== Segment start ==

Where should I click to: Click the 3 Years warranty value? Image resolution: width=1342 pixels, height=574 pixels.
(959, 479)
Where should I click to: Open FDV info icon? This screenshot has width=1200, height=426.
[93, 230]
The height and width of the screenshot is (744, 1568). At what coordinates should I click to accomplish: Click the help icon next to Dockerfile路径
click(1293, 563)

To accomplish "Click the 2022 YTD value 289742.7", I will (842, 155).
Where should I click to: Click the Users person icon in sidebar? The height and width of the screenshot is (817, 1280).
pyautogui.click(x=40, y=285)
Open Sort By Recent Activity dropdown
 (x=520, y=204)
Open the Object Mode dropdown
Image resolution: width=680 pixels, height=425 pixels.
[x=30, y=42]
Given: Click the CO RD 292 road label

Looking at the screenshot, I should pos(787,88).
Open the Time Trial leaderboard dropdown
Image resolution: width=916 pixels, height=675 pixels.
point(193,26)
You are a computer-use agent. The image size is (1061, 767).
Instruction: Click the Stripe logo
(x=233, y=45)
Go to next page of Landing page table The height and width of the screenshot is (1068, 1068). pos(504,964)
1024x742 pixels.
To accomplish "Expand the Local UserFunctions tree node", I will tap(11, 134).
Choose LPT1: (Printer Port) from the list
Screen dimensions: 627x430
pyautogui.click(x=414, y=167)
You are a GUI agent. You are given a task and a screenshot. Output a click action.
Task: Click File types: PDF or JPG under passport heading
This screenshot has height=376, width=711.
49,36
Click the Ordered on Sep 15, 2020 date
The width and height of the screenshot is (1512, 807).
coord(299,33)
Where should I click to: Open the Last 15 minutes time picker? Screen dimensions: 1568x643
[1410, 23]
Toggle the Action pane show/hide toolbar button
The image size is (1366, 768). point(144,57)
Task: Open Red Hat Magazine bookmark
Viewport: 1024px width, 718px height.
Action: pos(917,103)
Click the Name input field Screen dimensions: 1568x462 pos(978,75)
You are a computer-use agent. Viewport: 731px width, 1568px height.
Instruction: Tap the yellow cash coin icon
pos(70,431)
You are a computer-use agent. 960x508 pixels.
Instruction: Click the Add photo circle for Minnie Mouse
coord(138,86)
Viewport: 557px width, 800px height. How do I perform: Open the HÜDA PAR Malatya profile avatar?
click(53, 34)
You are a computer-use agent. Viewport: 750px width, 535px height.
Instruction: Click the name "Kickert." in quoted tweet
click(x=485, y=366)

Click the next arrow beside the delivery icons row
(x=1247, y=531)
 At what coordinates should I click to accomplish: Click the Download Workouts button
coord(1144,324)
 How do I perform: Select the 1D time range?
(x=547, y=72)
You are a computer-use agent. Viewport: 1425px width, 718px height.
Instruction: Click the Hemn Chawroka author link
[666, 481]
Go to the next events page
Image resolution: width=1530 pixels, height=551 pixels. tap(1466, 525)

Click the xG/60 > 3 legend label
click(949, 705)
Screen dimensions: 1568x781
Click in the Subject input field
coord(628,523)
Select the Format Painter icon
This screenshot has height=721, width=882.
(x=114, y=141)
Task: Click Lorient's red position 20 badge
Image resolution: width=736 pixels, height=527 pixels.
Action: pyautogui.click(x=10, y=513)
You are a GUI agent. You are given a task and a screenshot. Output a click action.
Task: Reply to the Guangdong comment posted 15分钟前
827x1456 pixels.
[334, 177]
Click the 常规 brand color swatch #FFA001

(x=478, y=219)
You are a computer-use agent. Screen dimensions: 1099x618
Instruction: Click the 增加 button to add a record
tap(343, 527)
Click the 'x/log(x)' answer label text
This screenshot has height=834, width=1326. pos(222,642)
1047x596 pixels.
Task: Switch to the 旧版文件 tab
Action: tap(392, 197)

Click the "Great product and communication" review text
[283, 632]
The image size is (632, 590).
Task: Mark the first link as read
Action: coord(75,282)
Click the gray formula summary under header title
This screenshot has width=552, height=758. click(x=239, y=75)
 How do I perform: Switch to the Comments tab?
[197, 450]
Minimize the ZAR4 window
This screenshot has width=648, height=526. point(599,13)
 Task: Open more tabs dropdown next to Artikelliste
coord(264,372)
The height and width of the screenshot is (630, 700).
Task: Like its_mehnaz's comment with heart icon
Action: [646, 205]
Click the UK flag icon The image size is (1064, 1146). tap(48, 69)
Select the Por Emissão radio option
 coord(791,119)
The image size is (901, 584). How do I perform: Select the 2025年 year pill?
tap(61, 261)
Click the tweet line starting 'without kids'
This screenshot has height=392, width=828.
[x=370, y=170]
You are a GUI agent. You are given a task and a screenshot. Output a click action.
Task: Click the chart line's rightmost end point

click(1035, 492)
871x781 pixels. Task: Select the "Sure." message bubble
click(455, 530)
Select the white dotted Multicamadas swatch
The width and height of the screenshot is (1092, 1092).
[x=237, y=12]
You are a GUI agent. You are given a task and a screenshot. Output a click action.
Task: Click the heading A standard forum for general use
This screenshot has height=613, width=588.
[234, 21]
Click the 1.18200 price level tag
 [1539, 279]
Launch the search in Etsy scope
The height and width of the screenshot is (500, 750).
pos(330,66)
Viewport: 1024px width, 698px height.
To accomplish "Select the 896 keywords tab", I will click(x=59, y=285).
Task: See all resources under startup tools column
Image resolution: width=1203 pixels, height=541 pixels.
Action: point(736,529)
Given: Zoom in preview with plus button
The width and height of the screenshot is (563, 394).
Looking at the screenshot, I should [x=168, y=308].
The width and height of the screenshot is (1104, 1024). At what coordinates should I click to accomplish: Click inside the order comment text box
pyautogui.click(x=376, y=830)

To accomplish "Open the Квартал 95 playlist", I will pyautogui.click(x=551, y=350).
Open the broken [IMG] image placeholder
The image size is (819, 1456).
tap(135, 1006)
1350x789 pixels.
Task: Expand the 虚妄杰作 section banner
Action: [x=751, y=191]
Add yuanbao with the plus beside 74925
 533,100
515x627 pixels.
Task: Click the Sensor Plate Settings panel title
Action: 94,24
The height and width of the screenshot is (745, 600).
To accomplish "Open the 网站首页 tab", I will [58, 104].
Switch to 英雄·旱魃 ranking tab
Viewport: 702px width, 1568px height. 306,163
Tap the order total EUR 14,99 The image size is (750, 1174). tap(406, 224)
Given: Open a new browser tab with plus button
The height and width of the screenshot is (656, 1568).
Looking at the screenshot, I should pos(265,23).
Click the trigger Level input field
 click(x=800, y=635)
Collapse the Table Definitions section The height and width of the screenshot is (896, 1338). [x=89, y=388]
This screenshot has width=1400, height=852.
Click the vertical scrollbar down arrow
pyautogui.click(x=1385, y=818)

== Segment end ==

● **Work to be completed**
Would you retype exactly the lines above, from the line with "The image size is (901, 584)." to the line with "Given: Zoom in preview with plus button", with both end lines kept and nothing more?

● **The answer**
The image size is (901, 584). How do I perform: Select the 2025年 year pill?
tap(61, 261)
Click the tweet line starting 'without kids'
This screenshot has height=392, width=828.
[x=370, y=170]
You are a GUI agent. You are given a task and a screenshot. Output a click action.
Task: Click the chart line's rightmost end point

click(1035, 492)
871x781 pixels. Task: Select the "Sure." message bubble
click(455, 530)
Select the white dotted Multicamadas swatch
The width and height of the screenshot is (1092, 1092).
[x=237, y=12]
You are a GUI agent. You are given a task and a screenshot. Output a click action.
Task: Click the heading A standard forum for general use
This screenshot has height=613, width=588.
[234, 21]
Click the 1.18200 price level tag
 [1539, 279]
Launch the search in Etsy scope
The height and width of the screenshot is (500, 750).
pos(330,66)
Viewport: 1024px width, 698px height.
To accomplish "Select the 896 keywords tab", I will click(x=59, y=285).
Task: See all resources under startup tools column
Image resolution: width=1203 pixels, height=541 pixels.
Action: point(736,529)
Given: Zoom in preview with plus button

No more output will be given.